--- START OF Provided records ---

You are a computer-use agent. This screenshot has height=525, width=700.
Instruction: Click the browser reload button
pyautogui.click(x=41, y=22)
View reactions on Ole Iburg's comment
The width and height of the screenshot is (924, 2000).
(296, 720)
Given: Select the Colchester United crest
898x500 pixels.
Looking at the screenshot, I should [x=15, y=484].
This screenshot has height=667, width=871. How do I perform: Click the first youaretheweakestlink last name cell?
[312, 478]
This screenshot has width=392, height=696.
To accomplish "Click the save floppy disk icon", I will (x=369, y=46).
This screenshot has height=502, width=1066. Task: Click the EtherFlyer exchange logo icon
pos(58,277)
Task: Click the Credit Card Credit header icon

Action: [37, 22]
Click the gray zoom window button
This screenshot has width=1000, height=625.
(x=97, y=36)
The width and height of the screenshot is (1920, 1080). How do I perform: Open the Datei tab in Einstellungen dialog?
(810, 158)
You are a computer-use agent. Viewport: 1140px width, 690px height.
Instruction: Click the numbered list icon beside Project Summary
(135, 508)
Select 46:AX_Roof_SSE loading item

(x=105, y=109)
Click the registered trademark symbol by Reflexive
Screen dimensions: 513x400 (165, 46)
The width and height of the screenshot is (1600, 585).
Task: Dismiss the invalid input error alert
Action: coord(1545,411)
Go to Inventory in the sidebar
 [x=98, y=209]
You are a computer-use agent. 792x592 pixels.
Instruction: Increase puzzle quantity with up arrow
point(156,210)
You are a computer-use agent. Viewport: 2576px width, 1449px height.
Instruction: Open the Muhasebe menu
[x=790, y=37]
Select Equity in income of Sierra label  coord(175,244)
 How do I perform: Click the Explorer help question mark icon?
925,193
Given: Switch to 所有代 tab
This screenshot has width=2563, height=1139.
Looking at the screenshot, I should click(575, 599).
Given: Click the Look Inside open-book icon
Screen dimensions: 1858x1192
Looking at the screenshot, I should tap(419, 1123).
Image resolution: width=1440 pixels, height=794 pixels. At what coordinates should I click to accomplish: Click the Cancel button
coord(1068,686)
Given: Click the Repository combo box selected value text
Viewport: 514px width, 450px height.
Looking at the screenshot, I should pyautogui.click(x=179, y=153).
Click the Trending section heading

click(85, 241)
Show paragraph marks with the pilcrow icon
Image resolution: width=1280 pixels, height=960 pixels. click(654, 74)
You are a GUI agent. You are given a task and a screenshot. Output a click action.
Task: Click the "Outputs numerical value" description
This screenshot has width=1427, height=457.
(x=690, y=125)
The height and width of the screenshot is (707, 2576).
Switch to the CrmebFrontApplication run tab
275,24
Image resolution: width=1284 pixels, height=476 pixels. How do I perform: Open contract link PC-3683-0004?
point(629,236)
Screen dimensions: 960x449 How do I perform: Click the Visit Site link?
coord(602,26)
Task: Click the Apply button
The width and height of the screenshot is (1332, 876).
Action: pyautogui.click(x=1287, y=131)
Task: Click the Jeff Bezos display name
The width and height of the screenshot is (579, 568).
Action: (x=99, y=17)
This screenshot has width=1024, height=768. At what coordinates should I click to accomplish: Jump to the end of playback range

--- END OF Provided records ---

Set task -
Please render the lines from the one containing "Task: Click the Jeff Bezos display name" through the end of the items, inclusive, as a Markdown table. Use the columns Row and Line, numbering each row and leaving out blank lines.

Solved problem -
| Row | Line |
|---|---|
| 1 | Task: Click the Jeff Bezos display name |
| 2 | The width and height of the screenshot is (579, 568). |
| 3 | Action: (x=99, y=17) |
| 4 | This screenshot has width=1024, height=768. At what coordinates should I click to accomplish: Jump to the end of playback range |